Manhattan-born and Jersey City–raised, 18-year-old Georgia Hilmer is modeling on her own terms. Discovered two years ago at the movies, she cut three weeks of classes to walk in the fall 2010 shows before deciding the industry could wait for her high-school graduation. She returned to the runway in time for the spring 2012 season, and this past go-around, she booked a total of 26 fall slots, from indie label Creatures of the Wind’s catwalk to Céline’s scaled-back presentation. Of the latter’s then-pregnant designer, Phoebe Philo, Georgia said, “I have a lot of respect for her to stick to her guns and present her show on her terms because of her personal needs … She was so professional the entire time, even though she was ready to pop.” And now the model is moving further into editorial, having recently shot a major, soon-to-be-seen magazine spread. Georgia stopped by our offices this week to chat about Marc Jacobs’s Over the Rainbow show (remember when?!), her recent Jeffrey Eugenides kick, and the best advice she’s been given.

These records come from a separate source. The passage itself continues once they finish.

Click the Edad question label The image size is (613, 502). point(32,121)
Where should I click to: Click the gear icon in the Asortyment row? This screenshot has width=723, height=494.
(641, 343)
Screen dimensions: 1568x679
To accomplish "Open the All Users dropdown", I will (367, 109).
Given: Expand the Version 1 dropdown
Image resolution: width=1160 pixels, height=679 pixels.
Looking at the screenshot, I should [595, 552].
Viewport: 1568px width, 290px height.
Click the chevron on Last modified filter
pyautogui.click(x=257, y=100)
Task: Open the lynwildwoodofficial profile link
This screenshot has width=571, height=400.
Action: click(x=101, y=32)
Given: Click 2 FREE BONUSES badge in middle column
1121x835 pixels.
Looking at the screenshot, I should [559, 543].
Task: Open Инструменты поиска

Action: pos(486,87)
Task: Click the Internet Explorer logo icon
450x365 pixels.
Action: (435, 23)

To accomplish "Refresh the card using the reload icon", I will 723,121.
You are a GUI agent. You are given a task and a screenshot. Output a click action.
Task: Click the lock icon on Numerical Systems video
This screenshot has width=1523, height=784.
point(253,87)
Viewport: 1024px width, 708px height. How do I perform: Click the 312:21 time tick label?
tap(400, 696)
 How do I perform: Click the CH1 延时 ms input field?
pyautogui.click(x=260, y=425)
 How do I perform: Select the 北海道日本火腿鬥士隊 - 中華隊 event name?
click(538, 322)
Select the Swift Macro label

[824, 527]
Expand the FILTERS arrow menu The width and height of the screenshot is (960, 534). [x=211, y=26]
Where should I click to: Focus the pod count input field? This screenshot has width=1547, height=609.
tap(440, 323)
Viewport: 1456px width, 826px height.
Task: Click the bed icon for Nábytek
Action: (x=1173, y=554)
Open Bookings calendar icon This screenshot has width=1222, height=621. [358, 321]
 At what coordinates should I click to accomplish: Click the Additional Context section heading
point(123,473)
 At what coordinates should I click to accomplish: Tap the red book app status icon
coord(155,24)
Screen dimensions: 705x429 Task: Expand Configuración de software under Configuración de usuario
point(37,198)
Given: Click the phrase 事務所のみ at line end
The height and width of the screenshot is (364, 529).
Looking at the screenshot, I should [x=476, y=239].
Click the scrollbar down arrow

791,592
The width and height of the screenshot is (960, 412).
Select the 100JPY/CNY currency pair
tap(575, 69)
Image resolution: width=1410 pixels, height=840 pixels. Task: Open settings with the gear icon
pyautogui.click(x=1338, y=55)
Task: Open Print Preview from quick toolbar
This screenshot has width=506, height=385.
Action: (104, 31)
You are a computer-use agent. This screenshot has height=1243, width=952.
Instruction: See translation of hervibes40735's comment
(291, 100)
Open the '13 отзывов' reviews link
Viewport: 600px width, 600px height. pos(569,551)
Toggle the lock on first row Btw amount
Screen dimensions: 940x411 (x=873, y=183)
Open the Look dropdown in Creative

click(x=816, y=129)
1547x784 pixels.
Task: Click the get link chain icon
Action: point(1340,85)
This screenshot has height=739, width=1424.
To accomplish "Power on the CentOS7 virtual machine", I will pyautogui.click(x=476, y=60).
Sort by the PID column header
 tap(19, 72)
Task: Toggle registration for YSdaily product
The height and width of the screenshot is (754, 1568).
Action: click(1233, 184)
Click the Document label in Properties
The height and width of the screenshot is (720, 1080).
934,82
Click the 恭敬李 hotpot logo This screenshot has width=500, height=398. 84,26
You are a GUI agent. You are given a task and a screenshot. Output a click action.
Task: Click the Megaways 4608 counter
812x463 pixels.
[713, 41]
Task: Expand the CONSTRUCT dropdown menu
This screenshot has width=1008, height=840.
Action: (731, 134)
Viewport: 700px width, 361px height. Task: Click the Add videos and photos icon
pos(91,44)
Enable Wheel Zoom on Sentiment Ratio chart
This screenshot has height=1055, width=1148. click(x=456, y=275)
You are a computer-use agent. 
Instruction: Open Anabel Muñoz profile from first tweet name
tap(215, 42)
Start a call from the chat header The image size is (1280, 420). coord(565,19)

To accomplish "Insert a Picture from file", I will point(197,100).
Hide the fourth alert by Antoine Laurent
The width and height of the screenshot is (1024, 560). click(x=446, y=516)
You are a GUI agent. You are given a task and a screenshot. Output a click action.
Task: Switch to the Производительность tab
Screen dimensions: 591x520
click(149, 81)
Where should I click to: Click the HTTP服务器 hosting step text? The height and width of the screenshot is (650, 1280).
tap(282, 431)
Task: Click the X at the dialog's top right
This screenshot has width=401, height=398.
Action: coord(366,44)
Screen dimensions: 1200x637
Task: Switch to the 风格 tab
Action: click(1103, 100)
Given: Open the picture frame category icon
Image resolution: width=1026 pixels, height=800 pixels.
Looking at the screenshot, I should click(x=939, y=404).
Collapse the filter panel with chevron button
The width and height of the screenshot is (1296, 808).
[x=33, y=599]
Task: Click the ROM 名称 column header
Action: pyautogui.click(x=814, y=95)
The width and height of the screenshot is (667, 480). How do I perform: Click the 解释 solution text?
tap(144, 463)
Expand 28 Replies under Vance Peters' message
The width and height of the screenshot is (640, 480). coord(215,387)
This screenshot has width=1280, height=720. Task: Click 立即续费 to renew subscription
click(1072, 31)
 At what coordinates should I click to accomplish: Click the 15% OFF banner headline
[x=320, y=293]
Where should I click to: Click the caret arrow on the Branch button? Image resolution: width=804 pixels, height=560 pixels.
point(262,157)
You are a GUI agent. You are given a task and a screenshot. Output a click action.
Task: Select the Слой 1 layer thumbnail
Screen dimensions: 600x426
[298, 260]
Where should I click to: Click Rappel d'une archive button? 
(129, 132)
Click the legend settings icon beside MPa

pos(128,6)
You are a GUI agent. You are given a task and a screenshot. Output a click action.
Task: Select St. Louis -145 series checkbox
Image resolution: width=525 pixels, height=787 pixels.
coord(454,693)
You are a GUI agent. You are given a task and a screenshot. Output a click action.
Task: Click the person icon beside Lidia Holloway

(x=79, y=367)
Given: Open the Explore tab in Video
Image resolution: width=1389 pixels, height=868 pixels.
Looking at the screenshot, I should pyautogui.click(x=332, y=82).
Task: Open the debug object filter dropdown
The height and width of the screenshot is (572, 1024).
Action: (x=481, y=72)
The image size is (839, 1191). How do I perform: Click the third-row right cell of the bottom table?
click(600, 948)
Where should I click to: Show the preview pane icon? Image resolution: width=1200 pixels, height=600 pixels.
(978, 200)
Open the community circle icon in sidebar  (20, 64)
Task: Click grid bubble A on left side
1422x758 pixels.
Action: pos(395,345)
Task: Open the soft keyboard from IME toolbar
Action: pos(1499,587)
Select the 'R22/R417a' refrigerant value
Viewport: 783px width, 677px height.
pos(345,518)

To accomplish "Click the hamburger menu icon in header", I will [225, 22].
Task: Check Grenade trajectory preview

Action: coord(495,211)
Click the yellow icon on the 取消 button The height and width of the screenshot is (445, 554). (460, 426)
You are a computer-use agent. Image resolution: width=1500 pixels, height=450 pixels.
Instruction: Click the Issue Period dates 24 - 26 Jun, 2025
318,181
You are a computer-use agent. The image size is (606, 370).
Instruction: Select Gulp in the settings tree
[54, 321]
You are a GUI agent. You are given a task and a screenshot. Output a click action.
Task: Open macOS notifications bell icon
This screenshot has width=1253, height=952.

Tell me about your childhood and what it was like growing up.
I went to a bunch of different schools because I was a bit of a brat in the classroom and a nerd and constantly challenged the teachers, but I played a lot of sports — I did soccer and softball and track. Jersey City’s so much like New York in the city aspect. I had a good time and got to experience a lot of culture, music, art, and theater, so I turned out alright. It was a pretty good childhood … I still live at home with my parents.
How you were discovered?
I was with my younger sister and my mom in the city, and we went to see The Blind Side, that movie with Sandra Bullock — a chick flick I’m not so proud of [seeing]. We went into the theater, and my now-agent saw us and sat through the whole movie and chased us as we left and flagged down my mom, gave her a card, and said, Please give us a call if you’re interested. And so, a few weeks went by, and then I remembered, e-mailed her, and we met. And then a few weeks later, we signed with Next.
What did that mean in terms of school?
I booked out of school for three weeks to fly to London and Paris and Milan to do Fashion Week, and so my teachers were all pretty shocked, and so they didn’t give me a hard time about schoolwork. But when I got back, I kind of realized that I liked high school so much that I didn’t want to keep doing that, so I put modeling on hold until I graduated … So, I didn’t model at all my senior year, I just focused on school and sports … and my agents were totally supportive, and I’m so happy they stuck by me, even as I cheated on them with high school.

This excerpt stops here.